* [Provided text]
===
American envoy to visit North Korea seeking release of imprisoned US citizen

Posted on : 2013-08-29 16:50 KST Modified on : 2019-10-19 20:29 KST
Robert King’s trip would be first by a senior US official in two years; Kenneth Bae has been held since late 2012
Robert King
Robert King

By Park Byong-su, staff reporter

A US special envoy on North Korean human rights issues will visit Pyongyang on Aug. 30 to seek the release of Kenneth Bae, a Korean-American currently imprisoned in the country.

The visit by Robert King is the first official trip to North Korea by a senior US official since Kim Jong-un took power, and could mark a turning point in improving North Korea-US relations.

On Aug. 27, the US State Department issued a short, three-sentence press release about the visit but did not hold separate briefing on the issue. The release said that King would “request the DPRK [North Korea] pardon Mr. Bae and grant him special amnesty on humanitarian grounds so that he can be reunited with his family and seek medical treatment.”

King, who is currently in Japan after visiting China and South Korea, plans to board a military aircraft at a base near Tokyo for a two-day visit to Pyongyang. He is expected to return with Bae.

With its emphasis on “humanitarian” grounds, the US is suggesting that the issue of Bae’s possible release is being treated separately from political concerns such as the North Korean nuclear program. A senior official with the South Korean Ministry of Foreign Affairs cautioned against reading too much into it.

“Ambassador King’s duties have nothing to do with the North Korean nuclear program, and the US has said he is traveling there strictly to deal with Bae. It would obviously help to create a favorable mood, but it would be going overboard to predict this will lead to direct dialogue between Pyongyang and Washington,” the official said on condition of anonymity.
===
* [Task 1]
From the article on the envoy's North Korea visit, print the passage starting with "By Park Byong-su, staff" and going on through "in the country.".
* [Task 2]
According to the article on the envoy's North Korea visit, where does Robert King plan to board the military aircraft for Pyongyang?
* [Task 3]
For each statement, say whether the article on the envoy's North Korea visit agrees with it, and quote the deciding words.
(a) The US State Department held a separate briefing on the visit.
(b) King's visit to Pyongyang is planned to last two days.
(c) Kenneth Bae is a Korean-American.

* [Supplied material]
===
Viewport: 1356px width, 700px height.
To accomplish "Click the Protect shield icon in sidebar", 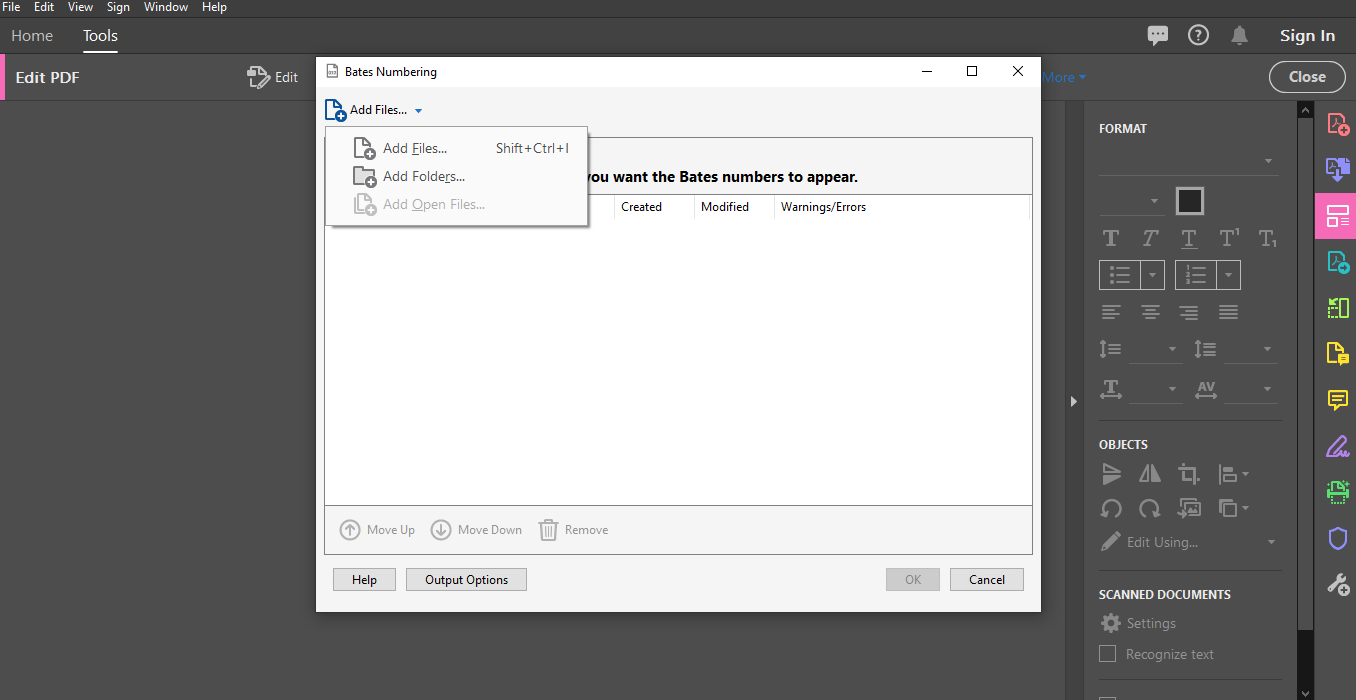I will point(1337,539).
===
* [Answer space 1]
By Park Byong-su, staff reporter

A US special envoy on North Korean human rights issues will visit Pyongyang on Aug. 30 to seek the release of Kenneth Bae, a Korean-American currently imprisoned in the country.

* [Answer space 2]
At a base near Tokyo.

* [Answer space 3]
(a) No: "did not hold separate briefing on the issue"
(b) Yes: "for a two-day visit to Pyongyang"
(c) Yes: "a Korean-American currently imprisoned in the country"